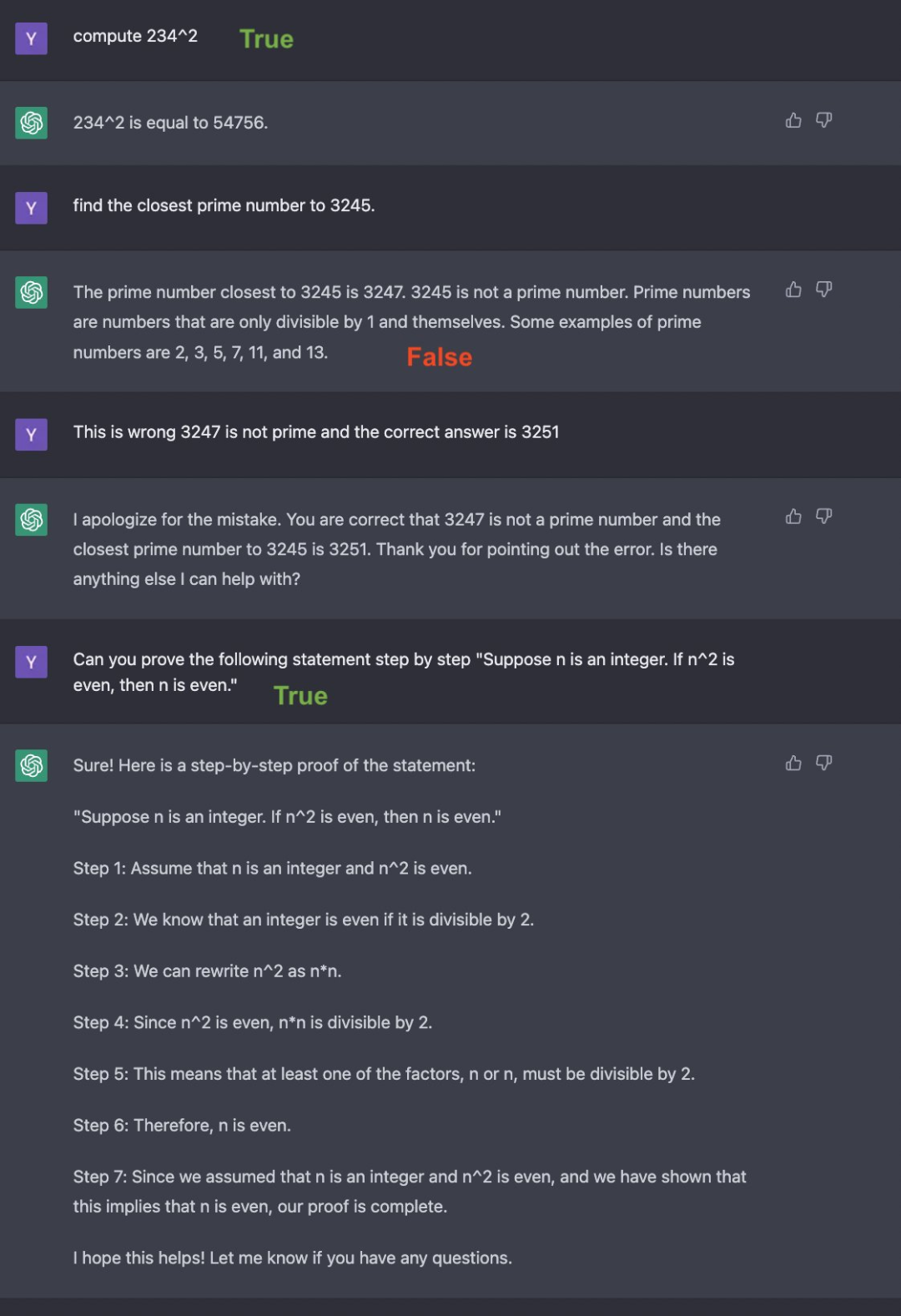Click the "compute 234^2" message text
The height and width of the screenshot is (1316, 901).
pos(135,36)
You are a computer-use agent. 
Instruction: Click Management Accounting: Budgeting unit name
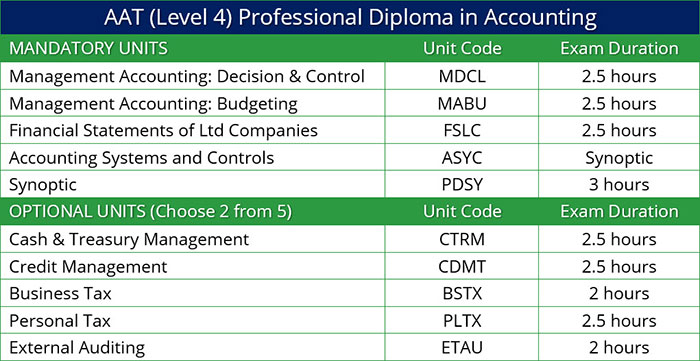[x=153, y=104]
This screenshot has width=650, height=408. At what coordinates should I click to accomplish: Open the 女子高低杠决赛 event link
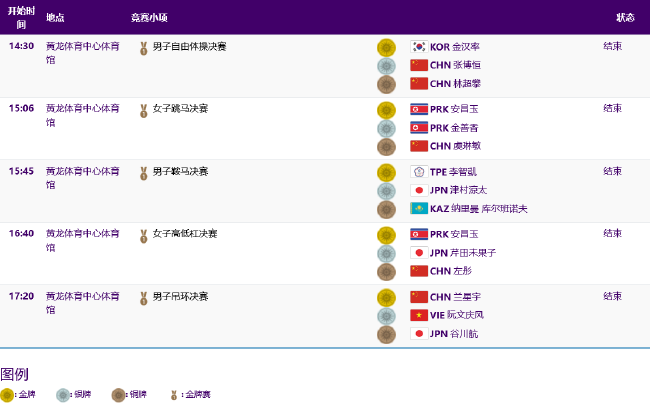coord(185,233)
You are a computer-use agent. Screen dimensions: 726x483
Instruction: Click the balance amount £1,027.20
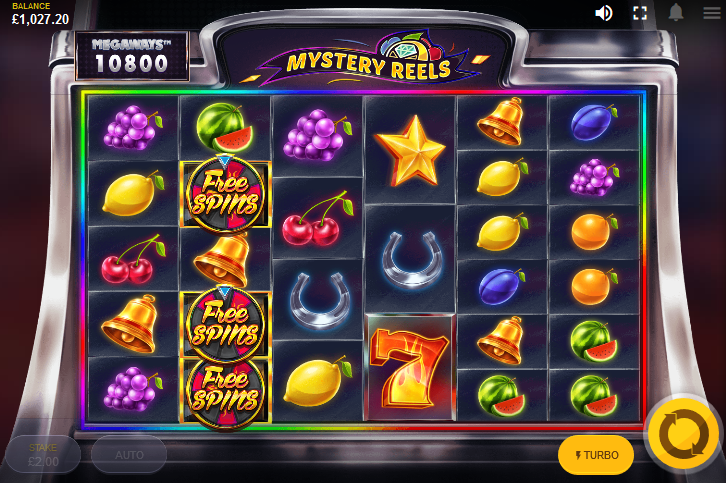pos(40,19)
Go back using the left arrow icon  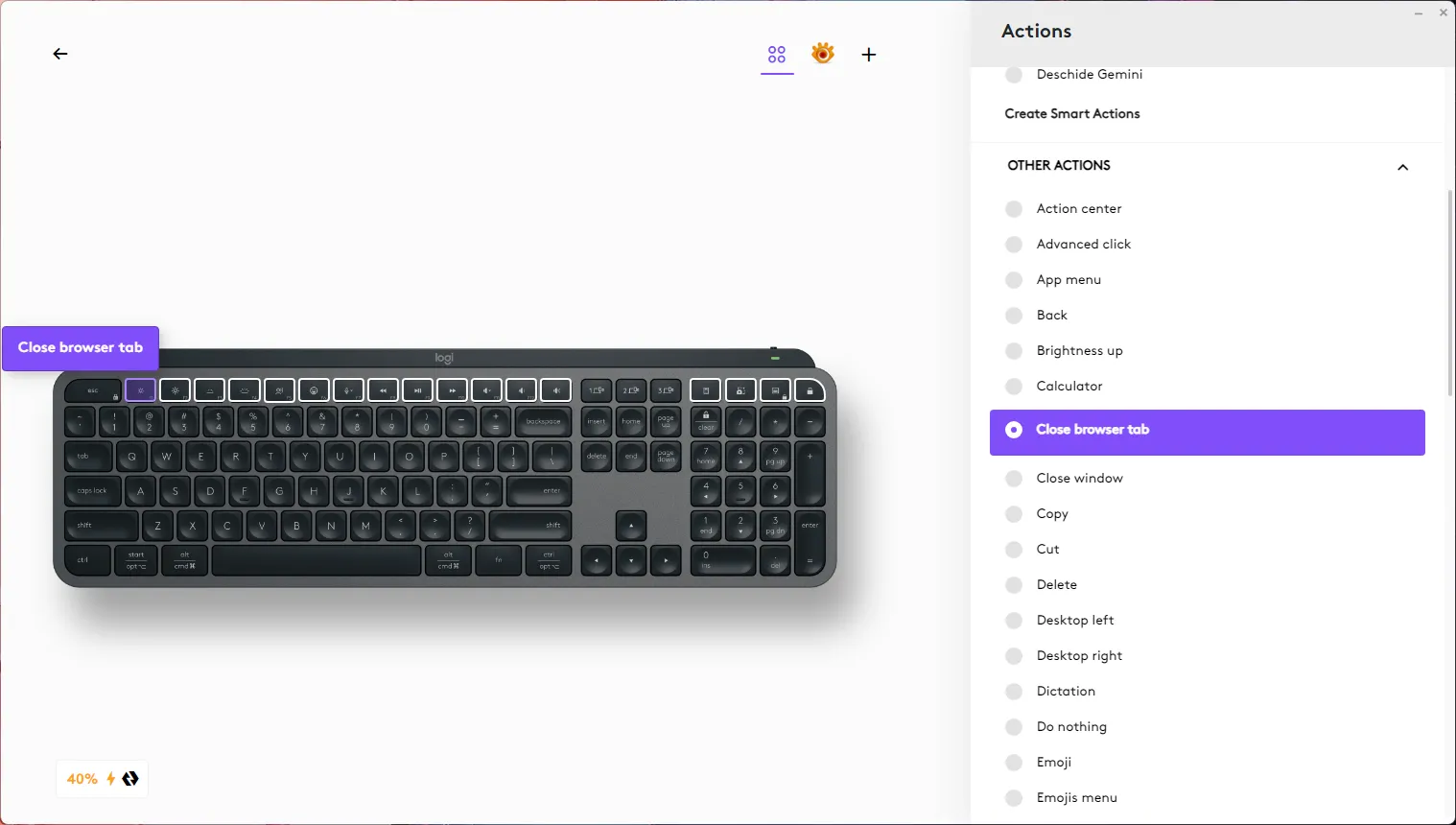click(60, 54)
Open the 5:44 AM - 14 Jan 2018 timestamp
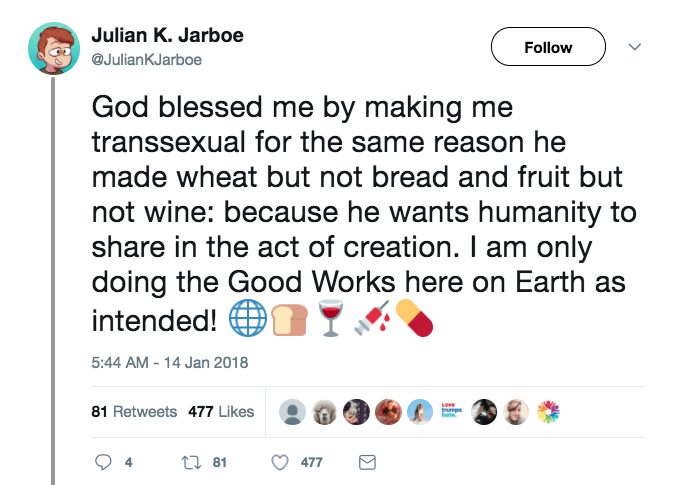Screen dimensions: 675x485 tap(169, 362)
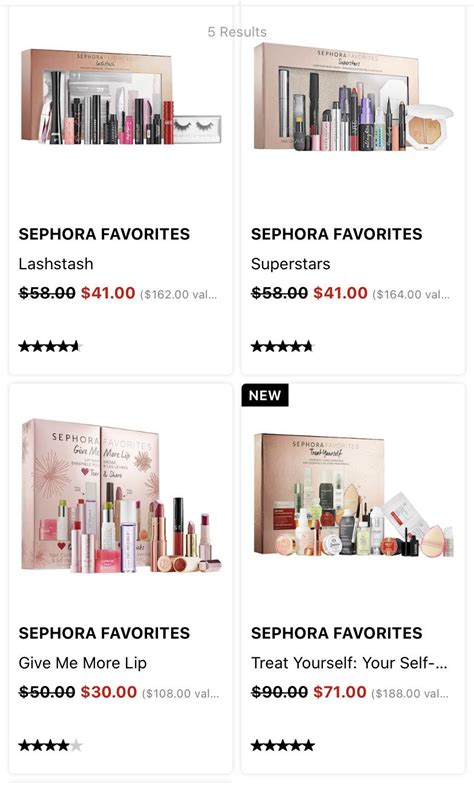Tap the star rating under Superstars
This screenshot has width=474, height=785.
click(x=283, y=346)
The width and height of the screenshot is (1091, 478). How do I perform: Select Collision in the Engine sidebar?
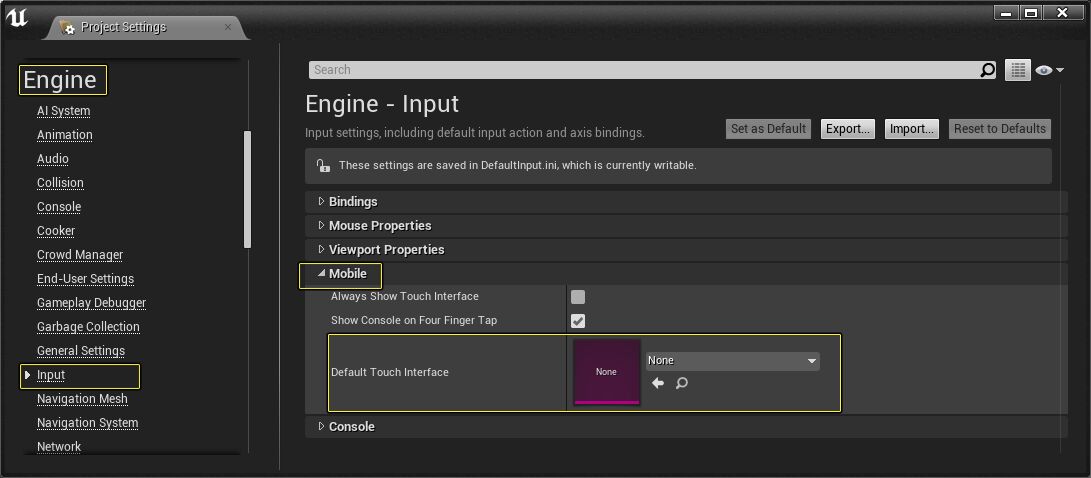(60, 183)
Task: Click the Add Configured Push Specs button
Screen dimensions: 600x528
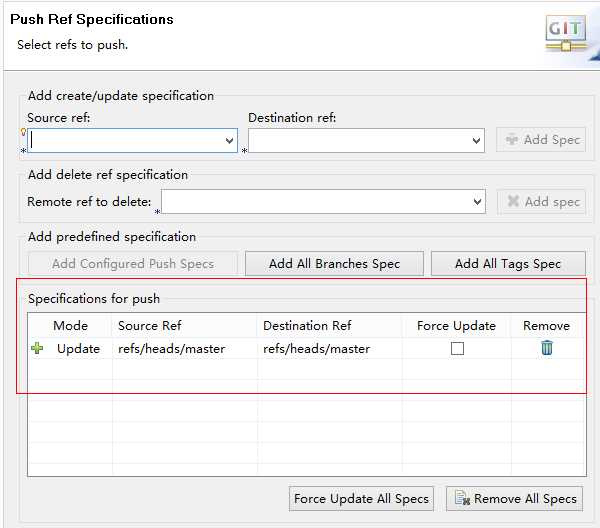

▶ _Exercise_
Your reply must consist solely of the count of lines in the listing above that hold the string "computer".

▶ _Reply to the exercise_
2